No había pasado un año y tuvo su primer nieto. Alguna alegría ya necesitaba. Además, ya solo tenía dos hijos en casa y estudiando, aunque fuera lejos: En Navarra y Valencia. El tercero ejercía ya por su cuenta, de médico, pero también lejos de la ciudad que lo viera nacer.
Nueve años después, no habiendo cumplido él los 30 años y cuando Marisa por poco contaba los 60, perdía al pequeño de sus hijos.
Ni Marisa ni sus otros muchachos y muchachas encontraron por años de vida pócima que cicatrizara ese zarpazo.
Se iniciaban los 90 y la vida le dejaba ya marcas indelebles de crudeza en su alma. Pero era la suya un alma firme por ser curtida desde niña en el dolor, y por tanto hecha a superarse para seguir cuidado de los suyos ante cualquier adversidad.
Eso: Cuidar de los suyos, es lo que a comienzos de los 90 le fue también negado.

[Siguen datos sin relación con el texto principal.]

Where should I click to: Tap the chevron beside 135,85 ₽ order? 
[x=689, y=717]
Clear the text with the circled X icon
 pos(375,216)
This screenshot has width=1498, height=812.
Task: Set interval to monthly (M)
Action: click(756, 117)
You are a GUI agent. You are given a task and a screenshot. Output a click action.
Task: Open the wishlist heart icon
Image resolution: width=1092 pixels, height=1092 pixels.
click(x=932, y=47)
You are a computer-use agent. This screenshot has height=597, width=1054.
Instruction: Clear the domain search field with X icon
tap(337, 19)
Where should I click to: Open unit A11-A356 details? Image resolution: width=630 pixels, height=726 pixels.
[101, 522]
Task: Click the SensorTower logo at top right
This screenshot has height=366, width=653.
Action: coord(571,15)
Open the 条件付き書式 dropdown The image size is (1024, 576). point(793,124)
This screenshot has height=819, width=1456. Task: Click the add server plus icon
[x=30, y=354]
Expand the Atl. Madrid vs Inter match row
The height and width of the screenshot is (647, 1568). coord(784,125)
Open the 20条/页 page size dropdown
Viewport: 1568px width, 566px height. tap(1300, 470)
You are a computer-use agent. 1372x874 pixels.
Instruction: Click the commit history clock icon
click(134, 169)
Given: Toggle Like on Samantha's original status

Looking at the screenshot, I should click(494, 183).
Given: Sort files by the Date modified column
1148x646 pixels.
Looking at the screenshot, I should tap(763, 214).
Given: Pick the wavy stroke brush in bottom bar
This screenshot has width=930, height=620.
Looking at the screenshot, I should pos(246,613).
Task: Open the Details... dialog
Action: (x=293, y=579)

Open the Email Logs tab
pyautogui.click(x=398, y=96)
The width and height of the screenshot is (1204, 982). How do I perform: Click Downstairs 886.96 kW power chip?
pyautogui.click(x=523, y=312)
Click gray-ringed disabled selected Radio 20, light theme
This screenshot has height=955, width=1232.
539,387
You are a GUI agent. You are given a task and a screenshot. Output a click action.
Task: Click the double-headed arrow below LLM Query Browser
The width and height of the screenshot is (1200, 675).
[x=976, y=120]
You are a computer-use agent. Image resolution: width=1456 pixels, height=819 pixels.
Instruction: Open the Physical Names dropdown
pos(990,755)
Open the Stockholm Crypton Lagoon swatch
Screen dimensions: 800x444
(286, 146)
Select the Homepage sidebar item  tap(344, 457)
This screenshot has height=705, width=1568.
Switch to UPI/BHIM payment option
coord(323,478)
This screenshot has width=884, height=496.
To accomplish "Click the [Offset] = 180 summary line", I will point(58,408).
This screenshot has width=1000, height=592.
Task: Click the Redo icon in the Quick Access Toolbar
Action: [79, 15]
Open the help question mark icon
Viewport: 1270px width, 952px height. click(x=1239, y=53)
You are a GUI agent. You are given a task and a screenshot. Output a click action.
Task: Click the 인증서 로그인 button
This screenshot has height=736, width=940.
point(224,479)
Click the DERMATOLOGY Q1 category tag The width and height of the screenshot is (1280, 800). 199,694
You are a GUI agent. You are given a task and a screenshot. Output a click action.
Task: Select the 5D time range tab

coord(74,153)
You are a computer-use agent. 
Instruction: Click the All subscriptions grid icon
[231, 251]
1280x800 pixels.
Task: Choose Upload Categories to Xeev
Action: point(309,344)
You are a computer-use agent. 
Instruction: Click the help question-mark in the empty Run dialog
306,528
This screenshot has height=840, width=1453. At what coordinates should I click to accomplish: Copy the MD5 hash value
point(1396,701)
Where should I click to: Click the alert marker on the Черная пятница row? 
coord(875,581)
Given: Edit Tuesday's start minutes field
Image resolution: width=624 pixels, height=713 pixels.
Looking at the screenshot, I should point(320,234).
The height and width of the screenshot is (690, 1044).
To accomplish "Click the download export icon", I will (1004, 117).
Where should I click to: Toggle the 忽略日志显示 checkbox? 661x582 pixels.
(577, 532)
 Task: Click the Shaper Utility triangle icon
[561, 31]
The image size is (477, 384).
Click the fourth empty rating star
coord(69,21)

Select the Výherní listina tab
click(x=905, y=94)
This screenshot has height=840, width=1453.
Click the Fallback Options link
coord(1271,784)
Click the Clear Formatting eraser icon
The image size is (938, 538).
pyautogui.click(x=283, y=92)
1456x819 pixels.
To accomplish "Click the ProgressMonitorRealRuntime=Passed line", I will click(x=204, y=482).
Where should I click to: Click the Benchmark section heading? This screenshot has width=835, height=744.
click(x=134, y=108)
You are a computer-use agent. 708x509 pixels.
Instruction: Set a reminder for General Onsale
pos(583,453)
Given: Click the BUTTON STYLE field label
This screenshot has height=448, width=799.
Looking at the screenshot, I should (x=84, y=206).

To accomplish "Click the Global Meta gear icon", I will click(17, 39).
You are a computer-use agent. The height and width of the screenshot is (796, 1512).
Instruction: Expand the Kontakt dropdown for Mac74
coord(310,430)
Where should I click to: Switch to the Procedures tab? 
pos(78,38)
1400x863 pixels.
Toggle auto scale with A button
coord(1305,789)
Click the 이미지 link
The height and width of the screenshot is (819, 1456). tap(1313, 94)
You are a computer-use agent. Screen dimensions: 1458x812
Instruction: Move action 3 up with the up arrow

Ya nadie vivía con ella en aquella jaula de oro de altos techos y 180 metros cuadrados de recuerdos.
Al día han pasado 21 años más de soledad.
Soledad acompañada, pero soledad.
Y empezó a simplificar su vida; y a comer frecuentemente lo mismo; y a utilizar menos menaje; y menos cosas; y a no preparar postres... ¿para quien si estaba sola? ¿por qué si solo era para ella?. Por comodidad nos decíamos. Porque no me acuerdo de las recetas de hacerlas tan poco, nos decía.
Que ciegos estábamos. Luego nos enseñaron: El primer sentido que se pierde es el olfato. Ella hacía tiempo que lo había perdido, y lo que realmente le ocurría es que se estaba olvidando de cocinar.
Hoy, con 82 años, siendo víspera de Todos los Santos de 2011, temblorosa y con miedo, no sabiendo bien lo que pasaba aún cuando confiando ciegamente en la protección de sus hijos, y con el alma encogida por tener que salir de su hogar, Marisa cerraba la puerta de su casa.
Montada en un coche de la familia, como una señora, iniciaba el camino que ha de llevarla a hospedarse en un Residencia donde puedan cuidarla como se merece.
El Alzheimer, esa muerte en vida, ha vencido a Marisa, mi madre.